Task goal: For each line in the records that contains "computer", make a copy.

(Stored items from a collection)
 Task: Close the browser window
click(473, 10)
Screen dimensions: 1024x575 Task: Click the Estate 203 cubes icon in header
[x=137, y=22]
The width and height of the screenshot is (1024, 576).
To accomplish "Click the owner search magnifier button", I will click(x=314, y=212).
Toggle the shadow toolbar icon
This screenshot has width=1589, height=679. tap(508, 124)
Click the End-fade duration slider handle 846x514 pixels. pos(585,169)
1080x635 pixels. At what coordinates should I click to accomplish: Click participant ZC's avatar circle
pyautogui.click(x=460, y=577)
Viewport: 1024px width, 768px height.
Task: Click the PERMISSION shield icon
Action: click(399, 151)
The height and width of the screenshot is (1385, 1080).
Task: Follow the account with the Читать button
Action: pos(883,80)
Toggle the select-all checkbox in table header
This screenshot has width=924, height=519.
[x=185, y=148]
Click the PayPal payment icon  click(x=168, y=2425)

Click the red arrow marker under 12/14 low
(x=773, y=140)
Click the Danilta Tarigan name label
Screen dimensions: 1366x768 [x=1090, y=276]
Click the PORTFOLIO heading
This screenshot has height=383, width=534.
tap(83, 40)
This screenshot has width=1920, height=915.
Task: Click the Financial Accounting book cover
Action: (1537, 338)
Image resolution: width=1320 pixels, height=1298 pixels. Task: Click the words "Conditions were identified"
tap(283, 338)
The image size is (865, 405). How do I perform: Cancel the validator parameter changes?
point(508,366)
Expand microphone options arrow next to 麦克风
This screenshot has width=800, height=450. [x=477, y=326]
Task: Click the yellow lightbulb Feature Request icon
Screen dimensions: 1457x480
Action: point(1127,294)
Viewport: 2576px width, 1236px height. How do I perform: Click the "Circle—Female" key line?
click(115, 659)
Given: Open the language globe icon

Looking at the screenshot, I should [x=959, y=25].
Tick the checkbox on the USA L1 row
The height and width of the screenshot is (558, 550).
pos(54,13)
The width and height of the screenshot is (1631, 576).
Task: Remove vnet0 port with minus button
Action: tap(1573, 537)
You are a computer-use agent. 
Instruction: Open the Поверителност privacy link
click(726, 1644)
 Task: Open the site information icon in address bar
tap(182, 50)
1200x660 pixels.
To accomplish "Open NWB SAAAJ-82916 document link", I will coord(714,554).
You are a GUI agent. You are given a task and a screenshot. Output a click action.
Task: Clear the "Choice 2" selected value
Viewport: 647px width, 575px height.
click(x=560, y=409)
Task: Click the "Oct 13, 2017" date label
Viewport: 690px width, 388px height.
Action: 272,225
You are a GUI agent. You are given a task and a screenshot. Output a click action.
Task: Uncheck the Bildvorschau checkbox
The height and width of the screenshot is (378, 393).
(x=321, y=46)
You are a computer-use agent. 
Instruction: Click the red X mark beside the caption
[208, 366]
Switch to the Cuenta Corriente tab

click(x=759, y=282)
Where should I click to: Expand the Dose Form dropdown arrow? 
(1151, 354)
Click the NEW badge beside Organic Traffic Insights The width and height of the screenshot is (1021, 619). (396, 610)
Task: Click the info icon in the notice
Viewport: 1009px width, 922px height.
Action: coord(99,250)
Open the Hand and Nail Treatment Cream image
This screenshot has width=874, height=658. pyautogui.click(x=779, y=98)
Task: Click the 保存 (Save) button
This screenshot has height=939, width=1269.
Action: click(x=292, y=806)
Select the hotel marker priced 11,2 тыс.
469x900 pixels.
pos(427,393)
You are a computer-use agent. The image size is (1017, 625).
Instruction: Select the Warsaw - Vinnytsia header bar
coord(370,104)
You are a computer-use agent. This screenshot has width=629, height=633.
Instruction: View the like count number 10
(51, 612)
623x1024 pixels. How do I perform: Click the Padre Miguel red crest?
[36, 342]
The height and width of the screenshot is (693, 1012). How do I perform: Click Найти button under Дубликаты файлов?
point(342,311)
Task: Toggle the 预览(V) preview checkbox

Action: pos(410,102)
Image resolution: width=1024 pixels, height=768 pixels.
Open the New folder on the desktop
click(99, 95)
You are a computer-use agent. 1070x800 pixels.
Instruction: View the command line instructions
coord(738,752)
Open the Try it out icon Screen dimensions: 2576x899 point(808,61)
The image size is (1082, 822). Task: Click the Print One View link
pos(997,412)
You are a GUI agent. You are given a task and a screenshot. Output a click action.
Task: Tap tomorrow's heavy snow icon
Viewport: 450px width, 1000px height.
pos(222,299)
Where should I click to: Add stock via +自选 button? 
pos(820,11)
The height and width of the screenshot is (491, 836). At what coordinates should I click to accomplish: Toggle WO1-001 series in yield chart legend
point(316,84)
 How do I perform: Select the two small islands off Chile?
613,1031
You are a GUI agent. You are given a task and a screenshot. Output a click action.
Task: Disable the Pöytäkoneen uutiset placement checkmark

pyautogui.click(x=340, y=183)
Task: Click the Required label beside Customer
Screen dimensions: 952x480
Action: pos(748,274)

Result for this exercise:
You are a computer-use agent. 
You are a computer-use agent. 
You are a computer-use agent. The image size is (1017, 625).
You are a computer-use agent. This screenshot has width=629, height=633.
You are a computer-use agent. 1070x800 pixels.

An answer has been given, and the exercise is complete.